- Goal -
Could you echo every one of the lines below verbatim, with nothing changed?

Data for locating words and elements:
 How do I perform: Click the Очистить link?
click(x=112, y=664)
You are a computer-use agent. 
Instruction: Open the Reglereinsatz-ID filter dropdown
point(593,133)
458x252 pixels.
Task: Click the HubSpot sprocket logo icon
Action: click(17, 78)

- Answer to the task -
 How do I perform: Click the Очистить link?
click(x=112, y=664)
You are a computer-use agent. 
Instruction: Open the Reglereinsatz-ID filter dropdown
point(593,133)
458x252 pixels.
Task: Click the HubSpot sprocket logo icon
Action: click(17, 78)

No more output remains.